According to the findings of the present research, the second rank in quality gap score pertained to the physical and tangible dimension. Khademloo et al. (19) in Iran reported physical dimension as the first priority of the students. This research also reported other interesting results. It reported a significant difference between the students who were satisfied with the choice of their field of study and university, and the students who were not satisfied with the choice of their field of study and university considering the mean educational services gap in terms of tangibility. In other words, there was an inverse relationship between the satisfaction with the field of study and the university on the one hand and the amount of educational service gap on the other hand. This is consistent with the results of Khadem Rezaiyan and Mousavi Bazaz (10). Therefore, in this regard, it can be claimed that the lack of interest can affect the positive view of students in their field of study and university. The existence of a quality gap in the tangible dimension implies that the necessary educational infrastructure, such as facilities, equipment, physical space and educational materials, are not of prime importance, and the relevant individuals are expected to take the necessary steps to provide and equip the educational centers. Furthermore, acquisition of competencies, medical knowledge, learning motivation and positive attitude in the clinical environment are realized by observing the behavior and performance of teachers, therefore, it is expected that workshops be held to empower faculty members in encountering different educational situations.

Another result of this research was that gender had a significant effect on the mean gap of the dimensions of accountability, assurance and empathy in the quality of educational services. In the study of Khandan et al. (15) and Ghalavandi et al. (16), this difference was also reported significant. Girls reported a deeper gap in all dimensions. But there was no significant difference between the two genders in the study of Tofighi et al. (20). Experiences from other successful countries can also be used to satisfy students and periodically measure their knowledge and, as a result, improve the quality of medical education (29-31). A review article that investigated 121 UK universities in terms of Higher Education Academy (HEA) qualification reported high student satisfaction, which is in inconsistent with our study (32).

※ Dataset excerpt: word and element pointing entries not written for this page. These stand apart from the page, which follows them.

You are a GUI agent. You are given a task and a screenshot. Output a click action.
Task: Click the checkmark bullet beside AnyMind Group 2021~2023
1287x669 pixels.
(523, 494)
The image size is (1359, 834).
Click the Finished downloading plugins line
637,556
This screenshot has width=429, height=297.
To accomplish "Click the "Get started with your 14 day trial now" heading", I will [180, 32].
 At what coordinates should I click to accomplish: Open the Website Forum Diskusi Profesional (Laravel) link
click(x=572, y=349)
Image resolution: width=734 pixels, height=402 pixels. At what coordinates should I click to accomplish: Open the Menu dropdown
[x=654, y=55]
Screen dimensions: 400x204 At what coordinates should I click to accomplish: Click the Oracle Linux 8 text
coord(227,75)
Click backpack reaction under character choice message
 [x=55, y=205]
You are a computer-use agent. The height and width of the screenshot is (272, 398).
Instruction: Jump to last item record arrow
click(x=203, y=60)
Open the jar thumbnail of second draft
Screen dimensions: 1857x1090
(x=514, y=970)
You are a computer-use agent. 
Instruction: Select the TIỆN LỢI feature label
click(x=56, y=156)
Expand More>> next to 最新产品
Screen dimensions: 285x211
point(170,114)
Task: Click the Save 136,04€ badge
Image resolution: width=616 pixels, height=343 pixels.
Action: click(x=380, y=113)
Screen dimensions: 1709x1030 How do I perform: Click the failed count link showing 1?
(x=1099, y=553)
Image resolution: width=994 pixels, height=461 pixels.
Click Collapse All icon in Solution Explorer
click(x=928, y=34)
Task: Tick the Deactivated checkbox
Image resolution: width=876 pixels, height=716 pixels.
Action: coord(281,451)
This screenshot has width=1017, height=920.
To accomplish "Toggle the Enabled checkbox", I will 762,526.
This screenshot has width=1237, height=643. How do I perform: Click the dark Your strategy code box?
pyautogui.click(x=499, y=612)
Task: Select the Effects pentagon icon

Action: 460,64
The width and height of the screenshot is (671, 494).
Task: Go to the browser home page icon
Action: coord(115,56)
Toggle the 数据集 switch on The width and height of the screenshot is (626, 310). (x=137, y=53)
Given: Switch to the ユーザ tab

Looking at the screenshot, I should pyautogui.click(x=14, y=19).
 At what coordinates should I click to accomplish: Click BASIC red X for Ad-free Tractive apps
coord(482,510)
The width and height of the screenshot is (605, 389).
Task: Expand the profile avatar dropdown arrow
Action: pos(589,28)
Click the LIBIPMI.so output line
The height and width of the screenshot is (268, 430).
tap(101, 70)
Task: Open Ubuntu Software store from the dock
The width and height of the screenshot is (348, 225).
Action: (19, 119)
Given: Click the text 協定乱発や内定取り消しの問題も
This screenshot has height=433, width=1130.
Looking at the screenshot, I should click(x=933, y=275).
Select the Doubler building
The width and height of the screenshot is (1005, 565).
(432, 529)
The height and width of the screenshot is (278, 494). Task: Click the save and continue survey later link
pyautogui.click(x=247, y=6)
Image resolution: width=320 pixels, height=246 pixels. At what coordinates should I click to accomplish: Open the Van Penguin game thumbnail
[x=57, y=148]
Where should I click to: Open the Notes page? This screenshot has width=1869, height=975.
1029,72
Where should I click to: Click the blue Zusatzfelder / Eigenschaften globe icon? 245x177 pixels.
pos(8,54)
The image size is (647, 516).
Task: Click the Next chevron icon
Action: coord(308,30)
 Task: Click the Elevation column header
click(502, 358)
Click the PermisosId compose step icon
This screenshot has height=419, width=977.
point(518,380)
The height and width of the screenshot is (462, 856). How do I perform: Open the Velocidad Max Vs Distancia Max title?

Planning, proper allocation of resources and some measures such as holding workshops for staff and faculty members can minimize these gaps and improve the quality of educational services for the students. Priority should be given to accountability, followed by the dimensions of tangibility, empathy, reliability, and assurance. This can also affect the quality of other dimensions. It appears that some of the items can simply be improved by appropriate managerial measures, modification and rearrangement of educational service delivery patterns.